Bus route operated by the Maryland Transit Administration

LocalLink 28 is a bus route operated by the Maryland Transit Administration in Baltimore. The line currently runs from the Rogers Avenue Metro Subway Station in Northwest Baltimore to a loop in Moravia in Northeast Baltimore. Service is provided about once every 10–15 minutes during rush hour, every 20 minutes midday, every 30 minutes on Saturdays, and hourly on Sundays. The line operates primarily along the cross-town corridor of Coldspring Lane and Moravia Road, transversing Arlington, Park Heights, Roland Park, Homeland, and Montebello.
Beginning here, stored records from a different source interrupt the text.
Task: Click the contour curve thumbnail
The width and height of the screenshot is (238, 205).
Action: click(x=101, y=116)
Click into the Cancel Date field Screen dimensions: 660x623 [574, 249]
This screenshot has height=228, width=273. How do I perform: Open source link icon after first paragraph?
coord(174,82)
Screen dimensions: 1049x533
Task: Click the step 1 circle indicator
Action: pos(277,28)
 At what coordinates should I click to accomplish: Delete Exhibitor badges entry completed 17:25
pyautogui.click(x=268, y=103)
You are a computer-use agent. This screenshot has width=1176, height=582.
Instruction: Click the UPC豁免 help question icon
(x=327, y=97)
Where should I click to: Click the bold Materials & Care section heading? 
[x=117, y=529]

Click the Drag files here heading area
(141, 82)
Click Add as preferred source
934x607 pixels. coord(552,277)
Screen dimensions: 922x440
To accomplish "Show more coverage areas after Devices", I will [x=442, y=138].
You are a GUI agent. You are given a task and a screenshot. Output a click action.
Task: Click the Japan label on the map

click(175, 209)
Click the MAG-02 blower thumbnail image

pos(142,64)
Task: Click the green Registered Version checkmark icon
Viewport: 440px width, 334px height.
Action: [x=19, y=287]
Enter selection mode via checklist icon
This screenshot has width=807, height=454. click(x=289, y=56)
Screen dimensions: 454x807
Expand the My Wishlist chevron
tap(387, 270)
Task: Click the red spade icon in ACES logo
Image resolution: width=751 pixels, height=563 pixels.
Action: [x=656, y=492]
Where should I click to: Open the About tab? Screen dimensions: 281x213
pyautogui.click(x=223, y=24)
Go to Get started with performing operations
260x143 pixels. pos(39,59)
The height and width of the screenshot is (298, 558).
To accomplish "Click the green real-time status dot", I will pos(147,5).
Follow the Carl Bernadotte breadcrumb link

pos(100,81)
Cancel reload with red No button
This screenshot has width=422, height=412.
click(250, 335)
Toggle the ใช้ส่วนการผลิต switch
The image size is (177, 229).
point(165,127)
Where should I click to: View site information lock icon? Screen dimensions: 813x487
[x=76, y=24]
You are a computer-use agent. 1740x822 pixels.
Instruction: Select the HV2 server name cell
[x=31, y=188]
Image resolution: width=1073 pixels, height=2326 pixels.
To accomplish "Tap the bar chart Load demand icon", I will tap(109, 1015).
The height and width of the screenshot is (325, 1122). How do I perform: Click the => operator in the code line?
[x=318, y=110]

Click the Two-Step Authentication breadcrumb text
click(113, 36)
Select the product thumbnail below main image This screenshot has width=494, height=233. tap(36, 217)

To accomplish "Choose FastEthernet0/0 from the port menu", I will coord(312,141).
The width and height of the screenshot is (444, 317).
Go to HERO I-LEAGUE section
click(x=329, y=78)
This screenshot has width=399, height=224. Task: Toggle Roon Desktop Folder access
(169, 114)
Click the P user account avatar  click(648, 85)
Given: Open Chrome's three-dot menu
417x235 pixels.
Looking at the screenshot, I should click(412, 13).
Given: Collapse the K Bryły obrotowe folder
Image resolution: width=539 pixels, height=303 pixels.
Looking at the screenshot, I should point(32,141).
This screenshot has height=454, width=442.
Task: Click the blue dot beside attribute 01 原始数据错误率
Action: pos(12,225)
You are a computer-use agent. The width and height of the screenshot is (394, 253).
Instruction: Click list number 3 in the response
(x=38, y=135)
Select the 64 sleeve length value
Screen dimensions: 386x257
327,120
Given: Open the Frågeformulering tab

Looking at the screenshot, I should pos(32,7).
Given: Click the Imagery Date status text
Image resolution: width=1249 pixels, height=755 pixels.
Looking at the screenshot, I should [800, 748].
The line passes several universities, including Loyola College, Notre Dame, and Morgan State University.

==History==
The first bus route to operate along Coldspring Lane was the no. 35 bus, which operated briefly from 1968 to 1969 before being discontinued. The line performed well on AM trips operating to Morgan State, and PM trips from Morgan State, but reverse trips were nearly empty, thereby leading the route to be considered a failure at the time.

The no. 33 designation was previously used in Baltimore transit history for three other routes, including a streetcar that served the Arlington area, near a portion of the present Route 33. The other routes include a streetcar route along Hudson Street that operated 1920-24, and was merged into the no. 18 streetcar (currently bus route 7, and a bus that operated along Milton Street 1950-1954 that is now a part of Route 13.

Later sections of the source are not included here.